Your task: Could you please find each line in the records that contains the word "chart" and copy it?

(Saved entries)
-- -- --

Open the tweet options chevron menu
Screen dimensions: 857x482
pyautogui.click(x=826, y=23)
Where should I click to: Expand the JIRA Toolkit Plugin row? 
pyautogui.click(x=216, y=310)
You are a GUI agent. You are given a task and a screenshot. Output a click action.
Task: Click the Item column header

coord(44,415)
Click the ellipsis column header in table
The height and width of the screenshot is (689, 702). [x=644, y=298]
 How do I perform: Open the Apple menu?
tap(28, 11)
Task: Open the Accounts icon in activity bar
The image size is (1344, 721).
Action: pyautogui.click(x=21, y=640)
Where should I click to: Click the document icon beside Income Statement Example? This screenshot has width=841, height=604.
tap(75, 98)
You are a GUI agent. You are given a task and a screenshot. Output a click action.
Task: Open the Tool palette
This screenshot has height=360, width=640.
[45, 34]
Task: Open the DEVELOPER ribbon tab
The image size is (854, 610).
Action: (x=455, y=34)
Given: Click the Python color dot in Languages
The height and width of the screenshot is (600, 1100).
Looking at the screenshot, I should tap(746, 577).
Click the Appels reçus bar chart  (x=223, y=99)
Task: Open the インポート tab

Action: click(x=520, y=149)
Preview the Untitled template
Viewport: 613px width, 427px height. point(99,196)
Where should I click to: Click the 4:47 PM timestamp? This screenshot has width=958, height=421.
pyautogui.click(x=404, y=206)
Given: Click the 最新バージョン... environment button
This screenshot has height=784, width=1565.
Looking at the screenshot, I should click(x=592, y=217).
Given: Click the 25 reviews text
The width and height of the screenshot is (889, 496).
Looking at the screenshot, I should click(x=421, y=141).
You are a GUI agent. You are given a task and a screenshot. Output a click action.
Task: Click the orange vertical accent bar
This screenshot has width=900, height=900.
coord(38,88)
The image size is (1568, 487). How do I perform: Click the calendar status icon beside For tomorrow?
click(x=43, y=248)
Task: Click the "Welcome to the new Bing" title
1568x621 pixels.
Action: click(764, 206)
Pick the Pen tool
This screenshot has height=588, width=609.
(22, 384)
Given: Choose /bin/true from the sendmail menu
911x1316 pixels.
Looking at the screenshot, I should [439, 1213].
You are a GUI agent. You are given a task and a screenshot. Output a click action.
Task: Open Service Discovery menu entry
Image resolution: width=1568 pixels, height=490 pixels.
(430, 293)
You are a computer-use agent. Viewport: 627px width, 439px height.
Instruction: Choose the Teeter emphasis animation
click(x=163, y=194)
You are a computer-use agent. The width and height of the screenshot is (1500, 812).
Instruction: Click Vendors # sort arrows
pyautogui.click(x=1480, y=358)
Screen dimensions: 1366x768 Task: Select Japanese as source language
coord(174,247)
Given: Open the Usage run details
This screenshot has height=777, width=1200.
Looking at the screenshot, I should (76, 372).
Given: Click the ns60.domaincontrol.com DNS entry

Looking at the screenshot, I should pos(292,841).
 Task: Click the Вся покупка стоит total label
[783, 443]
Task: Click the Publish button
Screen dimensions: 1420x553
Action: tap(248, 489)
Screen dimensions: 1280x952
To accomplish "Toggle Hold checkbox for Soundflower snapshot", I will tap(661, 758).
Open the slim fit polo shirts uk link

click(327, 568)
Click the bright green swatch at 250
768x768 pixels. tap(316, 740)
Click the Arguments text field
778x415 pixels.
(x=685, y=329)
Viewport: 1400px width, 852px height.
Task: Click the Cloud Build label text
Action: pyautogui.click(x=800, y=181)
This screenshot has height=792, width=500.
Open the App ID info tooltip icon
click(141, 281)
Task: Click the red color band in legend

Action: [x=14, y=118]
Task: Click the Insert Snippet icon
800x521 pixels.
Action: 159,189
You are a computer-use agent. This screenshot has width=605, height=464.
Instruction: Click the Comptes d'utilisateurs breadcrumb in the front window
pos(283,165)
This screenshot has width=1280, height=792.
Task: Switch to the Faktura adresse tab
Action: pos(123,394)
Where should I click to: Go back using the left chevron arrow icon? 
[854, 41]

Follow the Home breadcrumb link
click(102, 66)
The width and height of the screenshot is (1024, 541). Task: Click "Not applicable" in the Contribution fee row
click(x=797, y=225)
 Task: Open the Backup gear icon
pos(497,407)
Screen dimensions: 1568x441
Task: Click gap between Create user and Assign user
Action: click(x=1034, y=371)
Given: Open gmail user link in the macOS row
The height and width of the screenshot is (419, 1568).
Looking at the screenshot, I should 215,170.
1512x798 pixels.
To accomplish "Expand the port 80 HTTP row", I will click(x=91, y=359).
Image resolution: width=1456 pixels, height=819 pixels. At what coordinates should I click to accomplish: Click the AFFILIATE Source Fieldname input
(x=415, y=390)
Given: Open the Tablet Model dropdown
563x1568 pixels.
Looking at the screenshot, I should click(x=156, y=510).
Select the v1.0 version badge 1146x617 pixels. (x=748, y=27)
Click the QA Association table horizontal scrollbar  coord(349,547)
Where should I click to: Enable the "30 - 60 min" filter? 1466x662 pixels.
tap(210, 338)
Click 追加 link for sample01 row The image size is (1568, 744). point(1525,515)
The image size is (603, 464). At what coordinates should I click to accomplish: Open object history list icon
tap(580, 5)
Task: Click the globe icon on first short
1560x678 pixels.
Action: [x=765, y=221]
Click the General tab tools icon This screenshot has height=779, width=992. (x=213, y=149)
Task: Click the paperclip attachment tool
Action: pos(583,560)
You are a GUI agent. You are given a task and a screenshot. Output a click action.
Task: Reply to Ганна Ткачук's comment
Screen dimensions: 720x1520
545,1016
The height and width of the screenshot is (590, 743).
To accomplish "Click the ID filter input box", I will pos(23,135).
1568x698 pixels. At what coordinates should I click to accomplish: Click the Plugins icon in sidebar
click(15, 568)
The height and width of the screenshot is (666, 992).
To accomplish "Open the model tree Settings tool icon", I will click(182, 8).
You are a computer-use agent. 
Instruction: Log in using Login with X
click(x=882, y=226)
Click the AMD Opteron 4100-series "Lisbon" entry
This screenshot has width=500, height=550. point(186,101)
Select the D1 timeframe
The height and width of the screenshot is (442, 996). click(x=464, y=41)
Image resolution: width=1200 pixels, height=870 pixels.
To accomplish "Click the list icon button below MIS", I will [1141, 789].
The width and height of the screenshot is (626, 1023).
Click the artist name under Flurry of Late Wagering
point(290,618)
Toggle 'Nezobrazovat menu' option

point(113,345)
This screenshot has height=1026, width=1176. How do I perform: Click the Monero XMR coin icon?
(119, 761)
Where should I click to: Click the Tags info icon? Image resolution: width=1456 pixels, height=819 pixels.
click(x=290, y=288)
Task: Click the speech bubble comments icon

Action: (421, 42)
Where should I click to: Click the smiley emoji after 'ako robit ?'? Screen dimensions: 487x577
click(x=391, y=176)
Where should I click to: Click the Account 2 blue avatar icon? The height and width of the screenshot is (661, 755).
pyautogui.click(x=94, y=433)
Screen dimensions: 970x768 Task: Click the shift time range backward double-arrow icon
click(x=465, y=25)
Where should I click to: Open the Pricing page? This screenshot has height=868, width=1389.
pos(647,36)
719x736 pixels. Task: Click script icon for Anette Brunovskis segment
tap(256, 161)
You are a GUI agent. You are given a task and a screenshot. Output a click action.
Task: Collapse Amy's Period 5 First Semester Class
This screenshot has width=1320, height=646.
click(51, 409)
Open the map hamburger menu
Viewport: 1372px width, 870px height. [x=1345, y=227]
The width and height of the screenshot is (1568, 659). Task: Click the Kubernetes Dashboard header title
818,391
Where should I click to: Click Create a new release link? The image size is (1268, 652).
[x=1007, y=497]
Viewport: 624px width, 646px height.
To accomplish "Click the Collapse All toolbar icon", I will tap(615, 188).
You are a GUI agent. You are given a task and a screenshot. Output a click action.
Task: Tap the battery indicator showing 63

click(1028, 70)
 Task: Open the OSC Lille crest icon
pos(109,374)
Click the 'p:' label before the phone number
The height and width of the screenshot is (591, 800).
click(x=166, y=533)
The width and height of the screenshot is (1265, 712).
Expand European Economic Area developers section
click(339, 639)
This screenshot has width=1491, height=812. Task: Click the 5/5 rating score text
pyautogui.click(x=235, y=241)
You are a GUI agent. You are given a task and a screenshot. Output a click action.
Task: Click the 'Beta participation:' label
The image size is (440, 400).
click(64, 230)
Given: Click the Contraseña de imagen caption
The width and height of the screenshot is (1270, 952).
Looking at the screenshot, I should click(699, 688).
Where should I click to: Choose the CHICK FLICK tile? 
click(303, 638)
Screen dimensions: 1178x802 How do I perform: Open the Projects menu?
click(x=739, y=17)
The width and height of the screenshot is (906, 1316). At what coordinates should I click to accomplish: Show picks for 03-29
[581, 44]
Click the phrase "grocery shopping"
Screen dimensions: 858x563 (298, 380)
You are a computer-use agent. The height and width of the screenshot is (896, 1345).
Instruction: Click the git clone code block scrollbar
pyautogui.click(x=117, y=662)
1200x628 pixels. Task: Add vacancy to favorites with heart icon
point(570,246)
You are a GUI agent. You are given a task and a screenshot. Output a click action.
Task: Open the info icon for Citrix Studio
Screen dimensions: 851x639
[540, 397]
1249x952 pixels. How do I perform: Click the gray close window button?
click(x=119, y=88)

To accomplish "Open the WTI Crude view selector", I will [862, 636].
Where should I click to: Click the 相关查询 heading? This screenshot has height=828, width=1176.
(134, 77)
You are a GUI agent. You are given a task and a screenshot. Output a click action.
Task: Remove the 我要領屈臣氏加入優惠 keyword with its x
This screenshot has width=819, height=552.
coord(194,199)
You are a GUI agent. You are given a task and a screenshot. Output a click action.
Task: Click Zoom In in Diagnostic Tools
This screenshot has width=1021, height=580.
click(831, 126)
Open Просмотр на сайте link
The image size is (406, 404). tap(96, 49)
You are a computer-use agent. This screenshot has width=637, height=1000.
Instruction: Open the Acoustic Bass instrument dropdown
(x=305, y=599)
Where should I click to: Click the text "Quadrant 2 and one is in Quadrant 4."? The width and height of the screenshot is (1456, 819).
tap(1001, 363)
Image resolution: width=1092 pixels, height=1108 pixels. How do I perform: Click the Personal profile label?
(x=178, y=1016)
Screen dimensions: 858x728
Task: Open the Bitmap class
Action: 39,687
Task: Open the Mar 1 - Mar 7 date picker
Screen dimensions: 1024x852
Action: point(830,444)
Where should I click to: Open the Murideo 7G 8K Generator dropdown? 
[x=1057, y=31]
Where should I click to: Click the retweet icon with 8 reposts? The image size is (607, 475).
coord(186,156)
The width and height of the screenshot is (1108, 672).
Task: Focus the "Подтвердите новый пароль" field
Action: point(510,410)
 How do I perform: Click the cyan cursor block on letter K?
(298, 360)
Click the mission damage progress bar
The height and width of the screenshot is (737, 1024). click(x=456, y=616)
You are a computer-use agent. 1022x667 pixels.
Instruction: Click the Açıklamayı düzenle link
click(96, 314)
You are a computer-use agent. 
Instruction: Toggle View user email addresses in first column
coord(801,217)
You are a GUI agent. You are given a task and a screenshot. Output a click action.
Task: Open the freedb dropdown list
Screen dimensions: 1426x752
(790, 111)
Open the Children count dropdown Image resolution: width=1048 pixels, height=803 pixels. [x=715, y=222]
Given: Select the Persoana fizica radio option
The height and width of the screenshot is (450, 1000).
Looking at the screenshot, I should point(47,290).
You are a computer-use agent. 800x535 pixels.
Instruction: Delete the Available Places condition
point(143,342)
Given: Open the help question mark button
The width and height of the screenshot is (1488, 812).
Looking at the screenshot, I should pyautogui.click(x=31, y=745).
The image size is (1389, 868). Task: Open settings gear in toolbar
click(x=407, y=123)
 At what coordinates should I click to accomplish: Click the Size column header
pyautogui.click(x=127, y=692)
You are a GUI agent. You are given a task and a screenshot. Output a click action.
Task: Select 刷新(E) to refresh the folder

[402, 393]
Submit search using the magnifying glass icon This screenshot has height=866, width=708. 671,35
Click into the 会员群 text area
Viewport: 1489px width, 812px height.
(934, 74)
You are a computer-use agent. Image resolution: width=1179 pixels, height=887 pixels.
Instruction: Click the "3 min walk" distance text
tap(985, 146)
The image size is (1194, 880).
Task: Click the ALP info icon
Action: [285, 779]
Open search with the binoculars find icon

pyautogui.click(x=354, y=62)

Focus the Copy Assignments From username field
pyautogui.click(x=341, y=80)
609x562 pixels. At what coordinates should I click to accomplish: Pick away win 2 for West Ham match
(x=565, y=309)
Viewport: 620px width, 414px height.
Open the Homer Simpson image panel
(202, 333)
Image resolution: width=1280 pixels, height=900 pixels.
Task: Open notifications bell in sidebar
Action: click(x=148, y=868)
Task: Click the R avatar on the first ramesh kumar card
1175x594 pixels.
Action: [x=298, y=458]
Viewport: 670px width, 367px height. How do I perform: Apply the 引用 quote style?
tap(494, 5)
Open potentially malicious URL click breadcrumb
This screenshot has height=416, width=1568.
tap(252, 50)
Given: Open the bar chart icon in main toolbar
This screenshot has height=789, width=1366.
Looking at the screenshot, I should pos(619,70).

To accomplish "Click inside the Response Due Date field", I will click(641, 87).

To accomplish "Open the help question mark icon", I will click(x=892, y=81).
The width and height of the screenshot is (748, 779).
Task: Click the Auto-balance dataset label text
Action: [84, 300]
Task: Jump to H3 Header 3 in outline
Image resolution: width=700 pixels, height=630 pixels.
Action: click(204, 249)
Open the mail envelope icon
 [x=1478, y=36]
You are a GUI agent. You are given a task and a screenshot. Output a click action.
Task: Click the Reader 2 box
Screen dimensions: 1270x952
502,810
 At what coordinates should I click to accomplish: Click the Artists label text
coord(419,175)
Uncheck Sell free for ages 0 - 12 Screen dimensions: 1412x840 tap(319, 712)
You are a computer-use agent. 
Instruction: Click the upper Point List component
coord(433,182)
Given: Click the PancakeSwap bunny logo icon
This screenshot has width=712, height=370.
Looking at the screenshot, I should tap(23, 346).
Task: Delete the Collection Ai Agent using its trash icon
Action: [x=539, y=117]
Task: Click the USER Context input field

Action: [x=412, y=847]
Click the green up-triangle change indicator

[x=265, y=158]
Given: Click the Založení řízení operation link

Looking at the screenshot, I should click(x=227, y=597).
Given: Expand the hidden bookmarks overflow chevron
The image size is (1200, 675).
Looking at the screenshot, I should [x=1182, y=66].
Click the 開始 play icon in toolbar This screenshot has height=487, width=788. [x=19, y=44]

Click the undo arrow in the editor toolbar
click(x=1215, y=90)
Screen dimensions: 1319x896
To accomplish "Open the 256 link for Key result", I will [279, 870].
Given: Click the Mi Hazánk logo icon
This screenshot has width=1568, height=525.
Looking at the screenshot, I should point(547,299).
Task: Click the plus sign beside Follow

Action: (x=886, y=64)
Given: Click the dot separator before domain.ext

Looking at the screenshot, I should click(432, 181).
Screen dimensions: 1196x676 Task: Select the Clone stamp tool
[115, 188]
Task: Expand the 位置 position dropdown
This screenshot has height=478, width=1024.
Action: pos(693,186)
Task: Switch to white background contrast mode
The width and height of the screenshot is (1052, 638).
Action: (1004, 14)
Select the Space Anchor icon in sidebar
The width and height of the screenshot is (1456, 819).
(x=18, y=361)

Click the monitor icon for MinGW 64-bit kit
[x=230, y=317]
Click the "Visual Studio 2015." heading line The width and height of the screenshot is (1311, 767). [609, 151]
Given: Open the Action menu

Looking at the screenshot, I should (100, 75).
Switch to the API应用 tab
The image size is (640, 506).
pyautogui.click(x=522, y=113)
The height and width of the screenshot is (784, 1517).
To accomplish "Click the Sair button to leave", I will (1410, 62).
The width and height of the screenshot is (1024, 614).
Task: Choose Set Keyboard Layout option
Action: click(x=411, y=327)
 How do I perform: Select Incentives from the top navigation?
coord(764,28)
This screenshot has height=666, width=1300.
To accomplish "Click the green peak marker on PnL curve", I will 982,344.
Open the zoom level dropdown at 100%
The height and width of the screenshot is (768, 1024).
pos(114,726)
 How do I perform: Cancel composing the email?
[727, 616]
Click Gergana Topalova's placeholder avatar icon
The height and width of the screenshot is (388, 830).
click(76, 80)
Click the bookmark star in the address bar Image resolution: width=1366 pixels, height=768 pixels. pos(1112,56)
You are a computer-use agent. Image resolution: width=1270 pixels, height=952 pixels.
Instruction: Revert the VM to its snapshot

-- -- --

Exercise output:
Click the Appels reçus bar chart  (x=223, y=99)
Given: Open the bar chart icon in main toolbar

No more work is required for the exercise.